How Natalist Conquered a Fertility Industry Run By Men

Founder Halle Tecco created a one-stop-shop for trusted fertility products in an industry dominated by faceless, male-founded pregnancy companies.

By Olivia Fleming

Design by Perri Tomkiewicz

Halle Tecco came up with the idea for Natalist years before she had the courage to start the company. After seven years of sifting through vast amounts of information—and misinformation—on her own fertility journey, the women’s healthcare investor was inspired to create a more evidence-based approach to reproductive care. 

She launched Natalist in 2019, offering trusted fertility and pregnancy essentials including ovulation predictor kits and pregnancy tests, as the only female-founded brand on the market. (Her seven biggest competitors were all male-owned and led.) “A lot of products available to women are based on no evidence at all; in fact, they have counter-evidence to their utility,” says Tecco, who also hosts The Heart of Healthcare podcast. “It breaks my heart to see these businesses pushing products to women who may be in a somewhat vulnerable time.” 

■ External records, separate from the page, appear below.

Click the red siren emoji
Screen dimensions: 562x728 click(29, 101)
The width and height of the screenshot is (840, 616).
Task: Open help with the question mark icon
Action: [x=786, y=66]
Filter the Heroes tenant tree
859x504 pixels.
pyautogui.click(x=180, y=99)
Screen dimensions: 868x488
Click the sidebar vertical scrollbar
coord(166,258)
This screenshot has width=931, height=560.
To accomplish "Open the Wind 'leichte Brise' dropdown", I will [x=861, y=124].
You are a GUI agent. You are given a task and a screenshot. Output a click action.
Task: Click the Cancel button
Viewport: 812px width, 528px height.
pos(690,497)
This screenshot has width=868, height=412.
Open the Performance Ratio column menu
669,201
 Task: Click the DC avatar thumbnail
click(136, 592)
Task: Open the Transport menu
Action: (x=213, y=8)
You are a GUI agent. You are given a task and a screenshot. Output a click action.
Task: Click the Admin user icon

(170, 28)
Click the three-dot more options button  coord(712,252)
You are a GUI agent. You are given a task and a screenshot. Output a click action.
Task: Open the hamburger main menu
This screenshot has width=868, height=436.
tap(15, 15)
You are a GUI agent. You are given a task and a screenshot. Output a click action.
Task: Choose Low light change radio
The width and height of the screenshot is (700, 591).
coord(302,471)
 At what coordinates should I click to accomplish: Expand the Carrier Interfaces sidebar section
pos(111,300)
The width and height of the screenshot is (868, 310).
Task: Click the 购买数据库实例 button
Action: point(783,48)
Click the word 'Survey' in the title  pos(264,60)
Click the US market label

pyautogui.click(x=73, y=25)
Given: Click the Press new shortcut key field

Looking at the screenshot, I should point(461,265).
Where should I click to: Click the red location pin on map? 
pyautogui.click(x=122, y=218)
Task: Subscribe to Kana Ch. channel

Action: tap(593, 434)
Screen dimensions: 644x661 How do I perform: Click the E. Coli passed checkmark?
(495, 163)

Fast forward four years and of the more than 100 startups-to-watch in the women’s reproductive space, a whopping 70 percent are founded by women. Tecco, a former Professor at Columbia Business School who taught the first MBA-level course on digital health investing, has invested in game changing female-founded companies in the women’s health space, like Aavia, EverlyWell, and KindBody. Here, she opens up about how she’s reimagining women’s healthcare products—and why it’s so important for women to continue to lead the fertility conversation.

First, can you tell us why you wanted to start Natalist?

I have more healthcare knowledge than the average consumer, but I still had a difficult time combing through what I actually needed versus what was junk. That was the inspiration to create a company that could sift through the essentials and offer evidence that’s essential. We want to be able to say, “Here is what you need. Here is what will actually help you on your journey. And here’s what you don’t need.” Women are getting trapped wasting money on a lot of things—I spent thousands of dollars on things that promised to get me pregnant. What we’re lacking right now is a way to decipher what works and what doesn’t work.

I finally got frustrated enough that I started the company. Everyone I talked to, from my friends to my colleagues, said the same thing over and over: that the products available are outdated, there was no company offering ovulation tests, pregnancy tests, and prenatal all together, and none of them were led by women who really understood the problem. We wanted to be a trusted one-stop-shop for women with everything they need, versus going to different aisles at the store to find these products, while simultaneously trying to figure out which ones would “work”. 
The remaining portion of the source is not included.